Kosovar Albanian military commander (died 1925)

Hysni Curri (?-1925) was a Kosovar Albanian military figure and a prominent leader of the Kachak movement and the Committee for the National Defence of Kosovo.

==Life==
Curri was the nephew and close collaborator of Bajram Curri, a well-known fighter and activist during the early 20th century. He was born in Gjakova, Vilayet of Kosovo, Ottoman Empire ( today modern Kosovo ). He had military background and would embrace the Albanian National Awakening movement. In 2–3 April 1910, he participated in the Second Congress of Manastir, which revised the situation of the Albanian language schools and publications under the newly imposed censure of the Young Turk government. Curri was active during the Albanian uprisings of 1910, 1911, and 1912 and delegate in the Assembly of Junik of May 1912 where the official demands list of the Albanian rebels towards the Ottomans was drafted. He led the Albanian army against the Ottomans on 7 August 1912 at Qafë Prush, which led to the Albanians entering Skopje, the center of the Vilayet, on 12 August 1912.
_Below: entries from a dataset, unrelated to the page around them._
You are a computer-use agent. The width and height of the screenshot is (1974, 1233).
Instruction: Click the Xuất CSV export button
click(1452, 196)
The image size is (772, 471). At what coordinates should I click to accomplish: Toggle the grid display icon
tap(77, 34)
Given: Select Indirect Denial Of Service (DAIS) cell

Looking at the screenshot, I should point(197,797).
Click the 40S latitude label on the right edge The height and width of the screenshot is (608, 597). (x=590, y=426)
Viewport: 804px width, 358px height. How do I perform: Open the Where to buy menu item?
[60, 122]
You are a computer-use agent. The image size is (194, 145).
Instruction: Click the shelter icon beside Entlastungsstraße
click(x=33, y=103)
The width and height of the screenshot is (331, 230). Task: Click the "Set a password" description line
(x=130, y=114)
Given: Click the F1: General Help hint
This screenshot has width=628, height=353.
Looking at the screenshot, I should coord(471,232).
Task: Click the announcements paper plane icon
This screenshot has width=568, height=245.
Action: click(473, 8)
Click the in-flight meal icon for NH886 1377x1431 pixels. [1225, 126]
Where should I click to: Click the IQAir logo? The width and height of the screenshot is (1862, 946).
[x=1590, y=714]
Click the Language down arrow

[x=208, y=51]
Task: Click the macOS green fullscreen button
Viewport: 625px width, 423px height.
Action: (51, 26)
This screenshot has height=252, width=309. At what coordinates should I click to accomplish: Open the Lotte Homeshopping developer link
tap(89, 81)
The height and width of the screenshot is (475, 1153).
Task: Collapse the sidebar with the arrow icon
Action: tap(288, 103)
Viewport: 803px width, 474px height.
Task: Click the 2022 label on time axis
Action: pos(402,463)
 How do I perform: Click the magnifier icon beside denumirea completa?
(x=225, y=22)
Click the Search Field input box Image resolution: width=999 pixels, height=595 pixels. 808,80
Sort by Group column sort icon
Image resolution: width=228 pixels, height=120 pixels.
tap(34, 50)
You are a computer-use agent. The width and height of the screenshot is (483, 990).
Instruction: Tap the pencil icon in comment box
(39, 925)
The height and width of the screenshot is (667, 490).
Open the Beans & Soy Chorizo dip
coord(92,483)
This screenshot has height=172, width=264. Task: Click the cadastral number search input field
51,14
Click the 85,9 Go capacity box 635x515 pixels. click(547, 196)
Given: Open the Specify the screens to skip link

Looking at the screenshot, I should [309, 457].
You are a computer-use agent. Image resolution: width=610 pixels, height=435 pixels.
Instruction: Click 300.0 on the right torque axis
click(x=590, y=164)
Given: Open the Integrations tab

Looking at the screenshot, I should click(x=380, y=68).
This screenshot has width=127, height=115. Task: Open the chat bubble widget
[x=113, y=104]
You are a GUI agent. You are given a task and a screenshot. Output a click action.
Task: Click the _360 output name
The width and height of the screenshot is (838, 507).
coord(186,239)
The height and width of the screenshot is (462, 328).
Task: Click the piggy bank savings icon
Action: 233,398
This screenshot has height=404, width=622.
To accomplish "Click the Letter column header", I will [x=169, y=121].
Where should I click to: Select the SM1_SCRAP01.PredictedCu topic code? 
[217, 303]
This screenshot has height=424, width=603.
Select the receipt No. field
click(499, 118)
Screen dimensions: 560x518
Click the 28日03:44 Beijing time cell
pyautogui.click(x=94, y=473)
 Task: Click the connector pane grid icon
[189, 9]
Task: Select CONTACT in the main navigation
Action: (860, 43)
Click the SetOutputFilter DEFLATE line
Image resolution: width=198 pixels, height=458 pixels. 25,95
He was one of the co-founders of the short-lived Nationalist Party (Partia Nacionaliste) created in Albania in 1914, together with Hil Mosi, Sabri Qyteza, Kostandin Boshnjaku, Ceno Sharra, etc. Curri put himself in service of Prince Wied and defended Durrës from the Islamic Rebels during 1914. He was in charge of around 400 men.

On 17 April 1917, he would participate as a representative of the Krasniqi tribe and Vice-Prefect of the Prefecture of Kosovo in the Albanian delegation of 33 people that visited Vienna, including Hasan Prishtina, Ahmet Zogu, and Dom Nikollë Kaçorri.

Curri was very active during the years of the Committee of Kosovo. As a main member he was selected to represent the Committee in the Congress of Lushnje of 1920. Eshtref Frashëri was elected to represent the committee, while Hysni Curri and Xhemal Prishtina represented the Prefecture of Kosovo (Has-Tropojë) and the Irredentist Kosovo. Curri could not attend because he broke his arm the night before the event.

In 1920, after the Congress of Lushnje, together with Bajram Curri he assisted the forces of Ahmet Zogu (then Minister of Interior) to get rid of Essadist supporters that had remained in central and north-eastern Albania.

In the years to come, the coordination between the official Tirana politics with the Serbian one created an unfavorable situation for the Committee of Kosovo. The Ministry of Interior in Tirana issued a note on 9 January 1923 to the Serbian authorities stating that "if the kachaks entered the neutral zone, the Serbian army could pursue them even there". On these conditions, Prishtina and Curri sought support from the Albanian Émigré in Italy and Austria, as well as from Italian and Austrian governments. On 27 August 1923, a group of 27 activists traveled down to Shëngjin, then by boat to Italy and later to Austria. Later, Hasan Prishtina would notify Bajram Curri via telegram for 20,000 rifles and 12 cannons which were promised to be delivered for the guerrillas.

== Death ==
Curri died in Vienna in 1925. He was buried in Zentralfriedhof cemetery.